Ball nose lines in the finished piece with 3D finish

Ok. Short demo piece. This wood is a chunk of furring lumber (lowest grade conifer) 1X2 nominal from the scrap bucket. It machines horribly, but demonstrates several things well.

The form is 7.5 and 15 degree slopes, roughed with a flat end, finished with a bull nose in the grain direction machining both directions.

The finish tool is 3.175mm dia with a 0.3mm corner radius. It isn’t the sharpest tool. It has seen a lot of use, but the corner radius of the bull nose still improves the finish a LOT relative to a square end. The near side is at 1.6mm stepover, and the far side is 0.8mm. The far side is DEAD smooth to touch. The apparent texture is due to machining both directions opening the grain- it is lowest grade fir, after all.

The larger stepover end

and a short vid of the machining:

The key here is that by working up and down the slope with the bull nose (a square end will do it too, but the corners tend to leave more fingerprinting in the finish) is that the end of the tool presents as a much larger radius to the work surface than the tool radius. In this case, at 7.5deg slope, the tool end 2.575 effective diameter (the flat diameter is smaller than the tool by twice the corner radius, which I will refer to here as D, about 80% of the tool diameter for this tool) presents as an ellipse 2.575mm wide and 0.339mm deep. Stepover of the full end diameter, which is 80% of the tool diameter, will give scalloping 0.17mm deep (half of the effective ellipse minor diameter)

Dealing with the ellipse for partial stepover is easiest with calculus, and matching curvatures gives an actual equivalent diameter of just over 80mm for a stepover of D/2 (the radius of curvature for the ellipse will be 44.3mm at the greatest. For the D/2 stepover, the minimum radius of curvature for the engaged portion is about 39mm, so the net of this is an effective ball end diameter of about 80mm). The scalloping is less than 0.05mm deep, or about 0.002 inches. At D/4, the scalloping is about 1/4 of that.

Data provided:
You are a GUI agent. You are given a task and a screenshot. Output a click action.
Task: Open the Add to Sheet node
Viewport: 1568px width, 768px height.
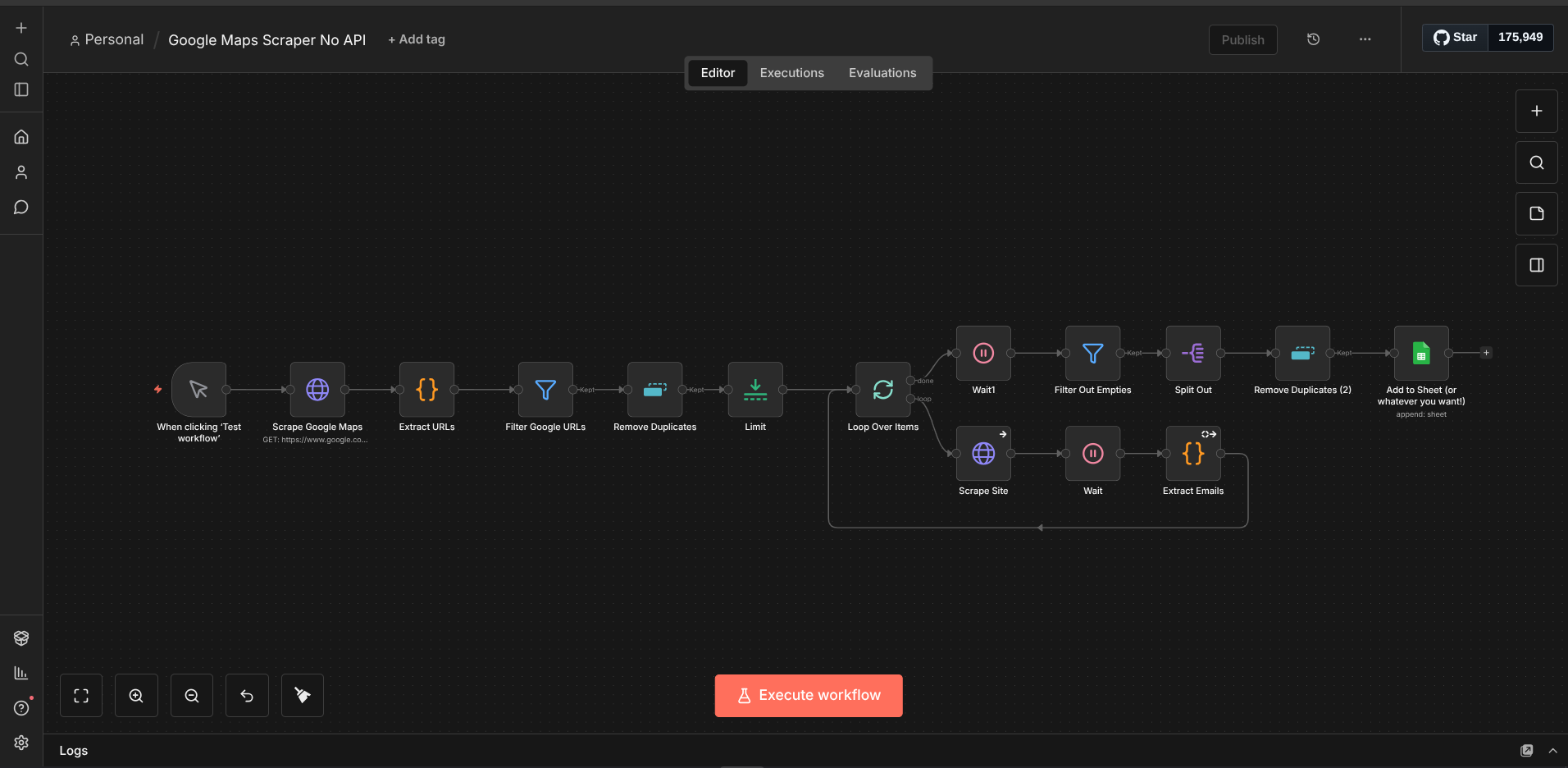click(1420, 354)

Exercises:
1 > Reproduce the ball nose finishing post from "Dealing with the" to "1/4 of that.".
2 > Answer these questions using the ball nose finishing post:
(a) What are the diameter and corner radius of the finish tool?
(b) What stepover was used on the far side of the piece?
(c) How deep is the scalloping when the stepover equals the full end diameter at the 7.5 degree slope?
3 > Carry the ball nose finishing post forward from its final sentence.
The listing has no connection to the ball nose finishing post.

Answers to the exercises:
1 >
Dealing with the ellipse for partial stepover is easiest with calculus, and matching curvatures gives an actual equivalent diameter of just over 80mm for a stepover of D/2 (the radius of curvature for the ellipse will be 44.3mm at the greatest. For the D/2 stepover, the minimum radius of curvature for the engaged portion is about 39mm, so the net of this is an effective ball end diameter of about 80mm). The scalloping is less than 0.05mm deep, or about 0.002 inches. At D/4, the scalloping is about 1/4 of that.

2 >
(a) 3.175mm diameter with a 0.3mm corner radius.
(b) 0.8mm.
(c) 0.17mm deep.

3 >
The error due to the tool corner radius is in favour of the finish on steeper slopes (increases the effective diameter of the tool) so on the 15 degree portion, the scalloping is still only about 0.1mm for the larger stepover, and 0.025mm for the smaller.

If this was run cutting only one direction for the finish, it would look a lot better, since the tool load opening the grain would have been the same for each traversal, rather than in opposite directions. On a better wood, it probably wouldn’t show in any case

The point?

For a fixed stepover, use the largest effective diameter you can. If using a ball end, the larges one possible. For other tool geometries, select the machining strategy to give the largest effective diameter.

Smaller stepovers improve finish

When finishing shallow slopes, use a bull nose, or even a flat end, and finish passes should be in the direction of the slope, rather than across it. The shallower the slope, the larger the effective tool diameter (though stepover much larger than half of the tool end diameter begins to show that the cut is elliptical section). A ball end will have the same effective diameter as the tool diameter, always, no matter the direction (except vertical surface where they side cut). This makes computation easy for finishing surfaces, but requires small stepovers to reduce scalloping.

Edit: forgot this: direction matters in the surface finish-uphill vs downhill travel. Bidirectional WILL tattoo the surface

Bull nose tools are awesome.

Furring strip lumber is the lowest grade stuff you can get, and machines horribly. One-use form lumber is better.

If anyone catches mistakes here, let me know. I threw this together in less than an hour, timeshared with a very attention-seeking cat)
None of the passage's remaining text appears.